[Stored data entries]
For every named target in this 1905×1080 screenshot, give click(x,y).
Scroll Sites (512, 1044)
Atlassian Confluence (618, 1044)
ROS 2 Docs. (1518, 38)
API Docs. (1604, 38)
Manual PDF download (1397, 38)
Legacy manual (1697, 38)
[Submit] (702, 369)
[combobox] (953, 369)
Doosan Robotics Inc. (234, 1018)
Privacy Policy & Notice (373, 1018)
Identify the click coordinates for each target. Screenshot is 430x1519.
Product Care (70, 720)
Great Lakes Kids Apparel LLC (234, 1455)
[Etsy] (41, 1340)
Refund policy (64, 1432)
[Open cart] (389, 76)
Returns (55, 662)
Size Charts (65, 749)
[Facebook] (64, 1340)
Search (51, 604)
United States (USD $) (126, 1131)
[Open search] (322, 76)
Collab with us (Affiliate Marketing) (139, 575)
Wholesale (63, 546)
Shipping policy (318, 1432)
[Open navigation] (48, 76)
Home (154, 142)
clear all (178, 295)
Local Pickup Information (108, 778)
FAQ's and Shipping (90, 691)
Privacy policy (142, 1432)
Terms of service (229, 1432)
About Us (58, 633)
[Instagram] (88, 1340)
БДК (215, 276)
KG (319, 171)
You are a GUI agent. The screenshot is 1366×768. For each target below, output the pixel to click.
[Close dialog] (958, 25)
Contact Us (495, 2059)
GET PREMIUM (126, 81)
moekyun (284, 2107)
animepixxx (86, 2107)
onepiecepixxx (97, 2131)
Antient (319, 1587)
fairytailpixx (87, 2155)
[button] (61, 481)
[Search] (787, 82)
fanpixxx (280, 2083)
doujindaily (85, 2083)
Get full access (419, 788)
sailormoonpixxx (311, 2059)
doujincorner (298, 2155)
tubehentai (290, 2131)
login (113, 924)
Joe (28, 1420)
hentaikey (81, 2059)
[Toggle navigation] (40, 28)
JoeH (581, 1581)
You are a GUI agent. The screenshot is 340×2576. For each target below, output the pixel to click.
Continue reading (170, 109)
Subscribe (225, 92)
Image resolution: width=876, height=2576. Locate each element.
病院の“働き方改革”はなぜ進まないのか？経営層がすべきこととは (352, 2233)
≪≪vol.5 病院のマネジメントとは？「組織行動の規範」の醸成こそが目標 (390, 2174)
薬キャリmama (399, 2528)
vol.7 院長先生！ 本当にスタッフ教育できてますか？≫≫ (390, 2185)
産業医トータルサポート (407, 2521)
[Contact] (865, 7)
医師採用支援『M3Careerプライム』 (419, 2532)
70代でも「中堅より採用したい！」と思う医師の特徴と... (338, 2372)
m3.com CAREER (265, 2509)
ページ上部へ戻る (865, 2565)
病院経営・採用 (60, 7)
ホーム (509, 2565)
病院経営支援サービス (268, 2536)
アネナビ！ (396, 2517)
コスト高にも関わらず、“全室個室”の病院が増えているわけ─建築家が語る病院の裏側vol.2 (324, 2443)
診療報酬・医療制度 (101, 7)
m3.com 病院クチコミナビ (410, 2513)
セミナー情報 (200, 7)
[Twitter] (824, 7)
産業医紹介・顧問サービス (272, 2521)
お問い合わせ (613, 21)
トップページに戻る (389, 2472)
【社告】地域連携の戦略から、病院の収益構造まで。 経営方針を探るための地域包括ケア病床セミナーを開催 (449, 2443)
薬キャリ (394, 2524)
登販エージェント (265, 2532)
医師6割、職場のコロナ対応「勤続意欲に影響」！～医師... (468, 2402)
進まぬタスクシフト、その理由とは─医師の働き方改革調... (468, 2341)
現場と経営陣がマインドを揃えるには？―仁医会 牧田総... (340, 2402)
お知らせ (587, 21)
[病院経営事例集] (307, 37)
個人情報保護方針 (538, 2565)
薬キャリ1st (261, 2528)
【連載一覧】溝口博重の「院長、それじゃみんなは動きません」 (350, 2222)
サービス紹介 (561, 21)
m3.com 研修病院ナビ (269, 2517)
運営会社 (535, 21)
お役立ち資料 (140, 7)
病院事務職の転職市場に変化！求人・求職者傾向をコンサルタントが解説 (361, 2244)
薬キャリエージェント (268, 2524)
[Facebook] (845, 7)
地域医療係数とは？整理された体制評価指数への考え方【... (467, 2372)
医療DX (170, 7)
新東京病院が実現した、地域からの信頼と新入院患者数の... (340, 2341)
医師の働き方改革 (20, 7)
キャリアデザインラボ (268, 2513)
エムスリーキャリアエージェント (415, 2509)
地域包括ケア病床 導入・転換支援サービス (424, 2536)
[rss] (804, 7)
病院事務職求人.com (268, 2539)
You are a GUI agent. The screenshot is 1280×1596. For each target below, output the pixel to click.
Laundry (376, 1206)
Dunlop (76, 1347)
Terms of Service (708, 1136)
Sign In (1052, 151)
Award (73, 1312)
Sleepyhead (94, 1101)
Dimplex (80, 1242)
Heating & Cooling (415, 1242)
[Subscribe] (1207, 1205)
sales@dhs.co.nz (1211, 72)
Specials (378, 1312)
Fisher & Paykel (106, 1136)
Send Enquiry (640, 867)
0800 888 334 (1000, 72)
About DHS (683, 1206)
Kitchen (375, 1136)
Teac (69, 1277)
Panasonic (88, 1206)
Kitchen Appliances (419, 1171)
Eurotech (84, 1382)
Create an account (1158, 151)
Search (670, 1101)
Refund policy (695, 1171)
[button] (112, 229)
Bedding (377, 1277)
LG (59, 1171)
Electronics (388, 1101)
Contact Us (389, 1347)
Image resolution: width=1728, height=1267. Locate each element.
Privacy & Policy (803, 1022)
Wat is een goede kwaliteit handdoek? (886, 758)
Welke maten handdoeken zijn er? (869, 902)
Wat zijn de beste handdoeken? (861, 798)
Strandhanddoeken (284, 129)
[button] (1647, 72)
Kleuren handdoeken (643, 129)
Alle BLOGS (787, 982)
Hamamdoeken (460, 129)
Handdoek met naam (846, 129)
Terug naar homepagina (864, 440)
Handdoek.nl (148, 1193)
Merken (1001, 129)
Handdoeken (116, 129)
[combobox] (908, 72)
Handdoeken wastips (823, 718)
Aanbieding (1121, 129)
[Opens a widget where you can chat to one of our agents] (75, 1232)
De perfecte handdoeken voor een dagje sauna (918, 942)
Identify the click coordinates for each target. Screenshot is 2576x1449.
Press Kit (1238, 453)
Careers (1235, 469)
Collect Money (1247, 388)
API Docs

*Directions for this task*: Restate each record exactly as written.

*Answer to this task*:
For every named target in this 1905×1080 screenshot, give click(x,y).
Scroll Sites (512, 1044)
Atlassian Confluence (618, 1044)
ROS 2 Docs. (1518, 38)
API Docs. (1604, 38)
Manual PDF download (1397, 38)
Legacy manual (1697, 38)
[Submit] (702, 369)
[combobox] (953, 369)
Doosan Robotics Inc. (234, 1018)
Privacy Policy & Notice (373, 1018)
Identify the click coordinates for each target. Screenshot is 430x1519.
Product Care (70, 720)
Great Lakes Kids Apparel LLC (234, 1455)
[Etsy] (41, 1340)
Refund policy (64, 1432)
[Open cart] (389, 76)
Returns (55, 662)
Size Charts (65, 749)
[Facebook] (64, 1340)
Search (51, 604)
United States (USD $) (126, 1131)
[Open search] (322, 76)
Collab with us (Affiliate Marketing) (139, 575)
Wholesale (63, 546)
Shipping policy (318, 1432)
[Open navigation] (48, 76)
Home (154, 142)
clear all (178, 295)
Local Pickup Information (108, 778)
FAQ's and Shipping (90, 691)
Privacy policy (142, 1432)
Terms of service (229, 1432)
About Us (58, 633)
[Instagram] (88, 1340)
БДК (215, 276)
KG (319, 171)
You are a GUI agent. The screenshot is 1366×768. For each target below, output the pixel to click.
[Close dialog] (958, 25)
Contact Us (495, 2059)
GET PREMIUM (126, 81)
moekyun (284, 2107)
animepixxx (86, 2107)
onepiecepixxx (97, 2131)
Antient (319, 1587)
fairytailpixx (87, 2155)
[button] (61, 481)
[Search] (787, 82)
fanpixxx (280, 2083)
doujindaily (85, 2083)
Get full access (419, 788)
sailormoonpixxx (311, 2059)
doujincorner (298, 2155)
tubehentai (290, 2131)
login (113, 924)
Joe (28, 1420)
hentaikey (81, 2059)
[Toggle navigation] (40, 28)
JoeH (581, 1581)
You are a GUI agent. The screenshot is 340×2576. For each target below, output the pixel to click.
Continue reading (170, 109)
Subscribe (225, 92)
Image resolution: width=876, height=2576. Locate each element.
病院の“働き方改革”はなぜ進まないのか？経営層がすべきこととは (352, 2233)
≪≪vol.5 病院のマネジメントとは？「組織行動の規範」の醸成こそが目標 (390, 2174)
薬キャリmama (399, 2528)
vol.7 院長先生！ 本当にスタッフ教育できてますか？≫≫ (390, 2185)
産業医トータルサポート (407, 2521)
[Contact] (865, 7)
医師採用支援『M3Careerプライム』 (419, 2532)
70代でも「中堅より採用したい！」と思う医師の特徴と... (338, 2372)
m3.com CAREER (265, 2509)
ページ上部へ戻る (865, 2565)
病院経営・採用 (60, 7)
ホーム (509, 2565)
病院経営支援サービス (268, 2536)
アネナビ！ (396, 2517)
コスト高にも関わらず、“全室個室”の病院が増えているわけ─建築家が語る病院の裏側vol.2 (324, 2443)
診療報酬・医療制度 (101, 7)
m3.com 病院クチコミナビ (410, 2513)
セミナー情報 (200, 7)
[Twitter] (824, 7)
産業医紹介・顧問サービス (272, 2521)
お問い合わせ (613, 21)
トップページに戻る (389, 2472)
【社告】地域連携の戦略から、病院の収益構造まで。 経営方針を探るための地域包括ケア病床セミナーを開催 (449, 2443)
薬キャリ (394, 2524)
登販エージェント (265, 2532)
医師6割、職場のコロナ対応「勤続意欲に影響」！～医師... (468, 2402)
進まぬタスクシフト、その理由とは─医師の働き方改革調... (468, 2341)
現場と経営陣がマインドを揃えるには？―仁医会 牧田総... (340, 2402)
お知らせ (587, 21)
[病院経営事例集] (307, 37)
個人情報保護方針 (538, 2565)
薬キャリ1st (261, 2528)
【連載一覧】溝口博重の「院長、それじゃみんなは動きません」 (350, 2222)
サービス紹介 (561, 21)
m3.com 研修病院ナビ (269, 2517)
運営会社 (535, 21)
お役立ち資料 (140, 7)
病院事務職の転職市場に変化！求人・求職者傾向をコンサルタントが解説 (361, 2244)
薬キャリエージェント (268, 2524)
[Facebook] (845, 7)
地域医療係数とは？整理された体制評価指数への考え方【... (467, 2372)
医療DX (170, 7)
新東京病院が実現した、地域からの信頼と新入院患者数の... (340, 2341)
医師の働き方改革 (20, 7)
キャリアデザインラボ (268, 2513)
エムスリーキャリアエージェント (415, 2509)
地域包括ケア病床 導入・転換支援サービス (424, 2536)
[rss] (804, 7)
病院事務職求人.com (268, 2539)
You are a GUI agent. The screenshot is 1280×1596. For each target below, output the pixel to click.
Laundry (376, 1206)
Dunlop (76, 1347)
Terms of Service (708, 1136)
Sign In (1052, 151)
Award (73, 1312)
Sleepyhead (94, 1101)
Dimplex (80, 1242)
Heating & Cooling (415, 1242)
[Subscribe] (1207, 1205)
sales@dhs.co.nz (1211, 72)
Specials (378, 1312)
Fisher & Paykel (106, 1136)
Send Enquiry (640, 867)
0800 888 334 (1000, 72)
About DHS (683, 1206)
Kitchen (375, 1136)
Teac (69, 1277)
Panasonic (88, 1206)
Kitchen Appliances (419, 1171)
Eurotech (84, 1382)
Create an account (1158, 151)
Search (670, 1101)
Refund policy (695, 1171)
[button] (112, 229)
Bedding (377, 1277)
LG (59, 1171)
Electronics (388, 1101)
Contact Us (389, 1347)
Image resolution: width=1728, height=1267. Locate each element.
Privacy & Policy (803, 1022)
Wat is een goede kwaliteit handdoek? (886, 758)
Welke maten handdoeken zijn er? (869, 902)
Wat zijn de beste handdoeken? (861, 798)
Strandhanddoeken (284, 129)
[button] (1647, 72)
Kleuren handdoeken (643, 129)
Alle BLOGS (787, 982)
Hamamdoeken (460, 129)
Handdoek met naam (846, 129)
Terug naar homepagina (864, 440)
Handdoek.nl (148, 1193)
Merken (1001, 129)
Handdoeken (116, 129)
[combobox] (908, 72)
Handdoeken wastips (823, 718)
Aanbieding (1121, 129)
[Opens a widget where you can chat to one of our agents] (75, 1232)
De perfecte handdoeken voor een dagje sauna (918, 942)
Identify the click coordinates for each target. Screenshot is 2576x1449.
Press Kit (1238, 453)
Careers (1235, 469)
Collect Money (1247, 388)
API Docs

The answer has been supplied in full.